Dataset entries:
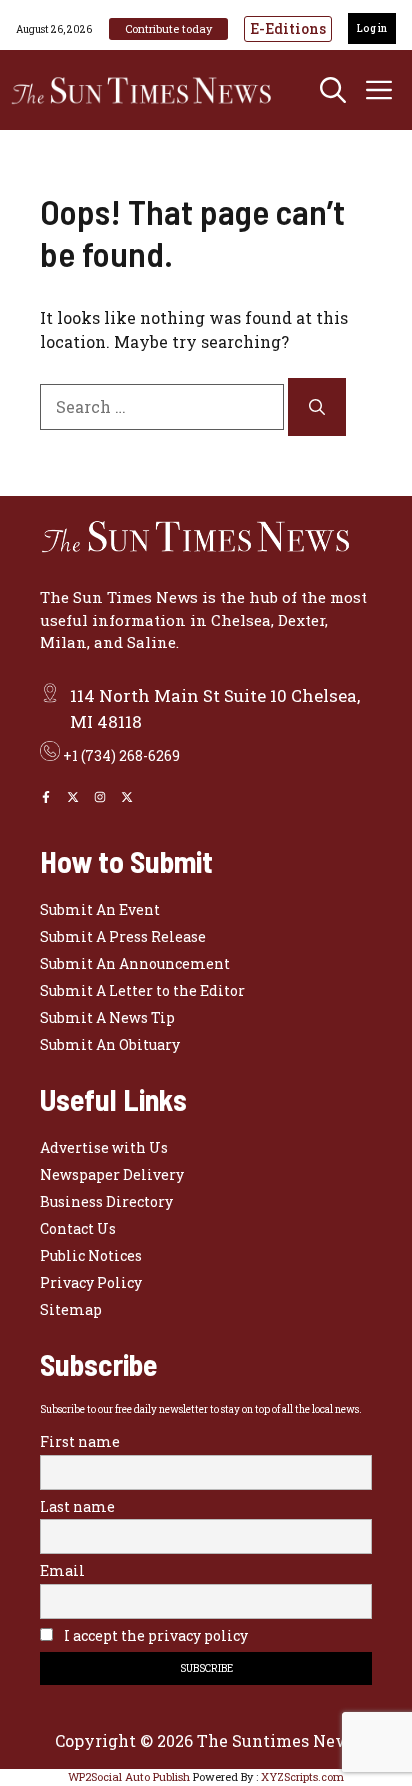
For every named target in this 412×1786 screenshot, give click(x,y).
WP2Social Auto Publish (129, 1776)
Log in (372, 28)
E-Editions (288, 28)
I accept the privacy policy (154, 1635)
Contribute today (168, 28)
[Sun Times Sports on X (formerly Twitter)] (73, 797)
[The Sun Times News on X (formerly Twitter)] (127, 797)
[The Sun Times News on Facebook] (46, 797)
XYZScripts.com (302, 1776)
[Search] (317, 407)
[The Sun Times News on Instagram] (100, 797)
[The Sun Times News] (150, 90)
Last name (77, 1506)
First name (80, 1441)
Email (62, 1570)
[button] (333, 90)
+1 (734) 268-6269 (121, 755)
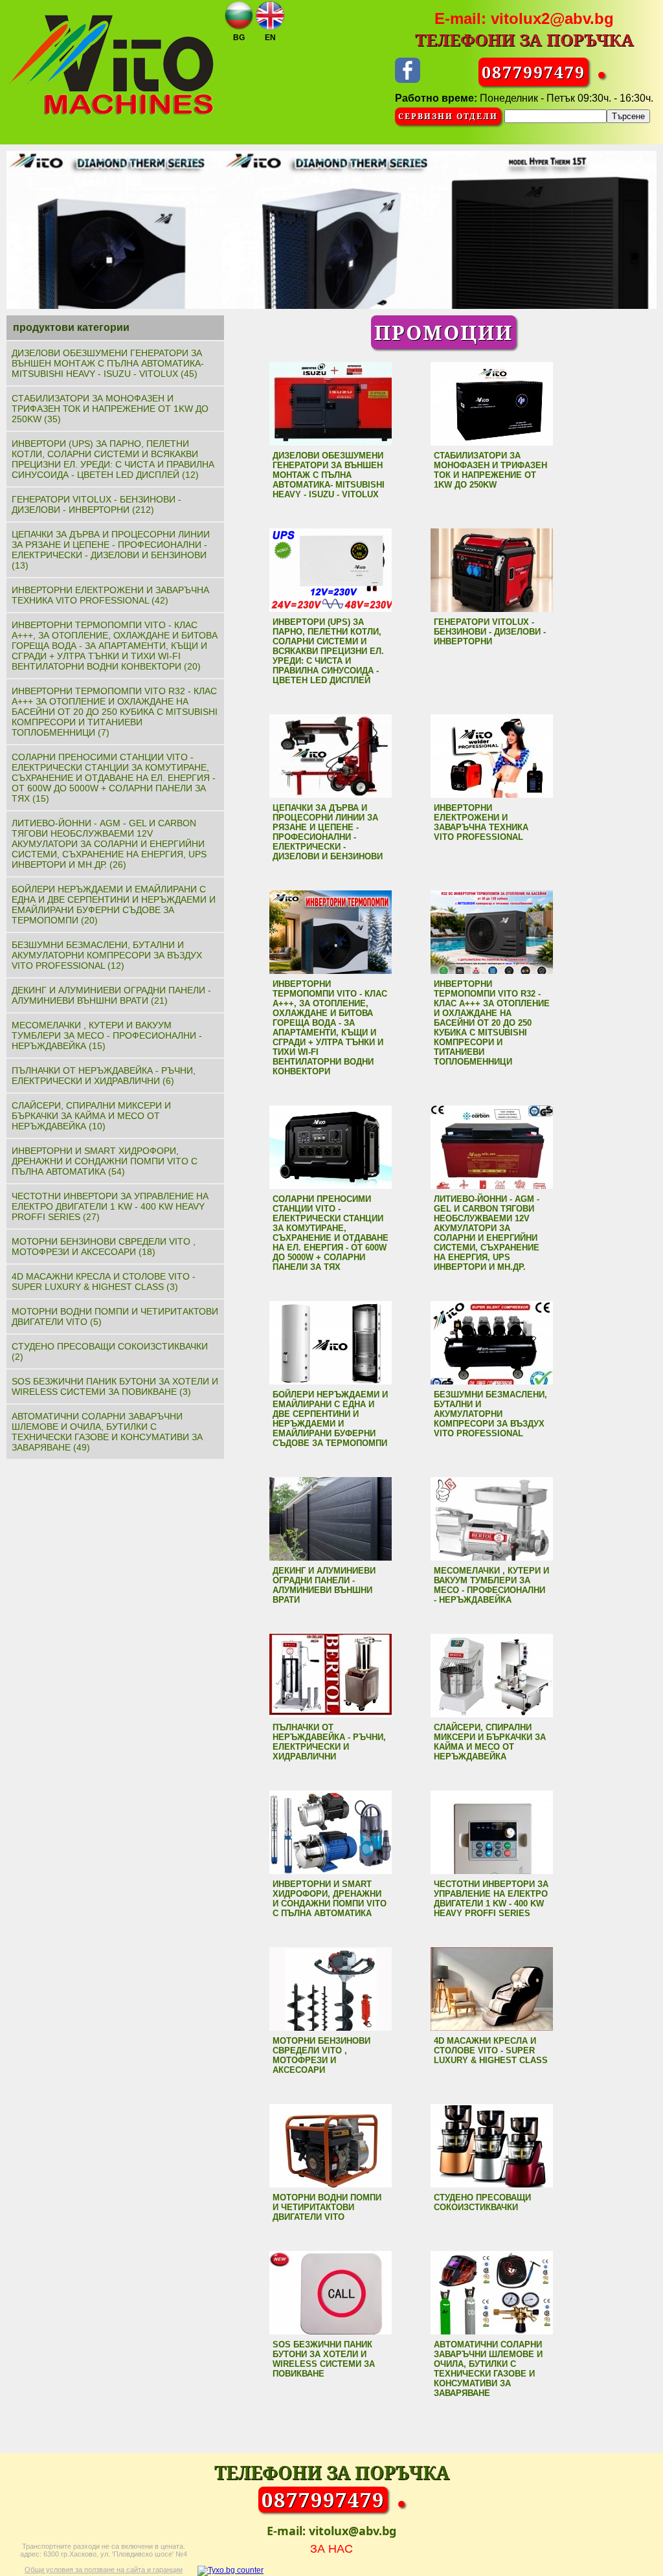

• EXERCISE AIM: For this exercise, gather every line of the data that contains the word "News".

• RESULT OF THIS EXERCISE:
[The Sun Times News on X (formerly Twitter)] (127, 797)
[The Sun Times News on Facebook] (46, 797)
[The Sun Times News on Instagram] (100, 797)
[The Sun Times News] (150, 90)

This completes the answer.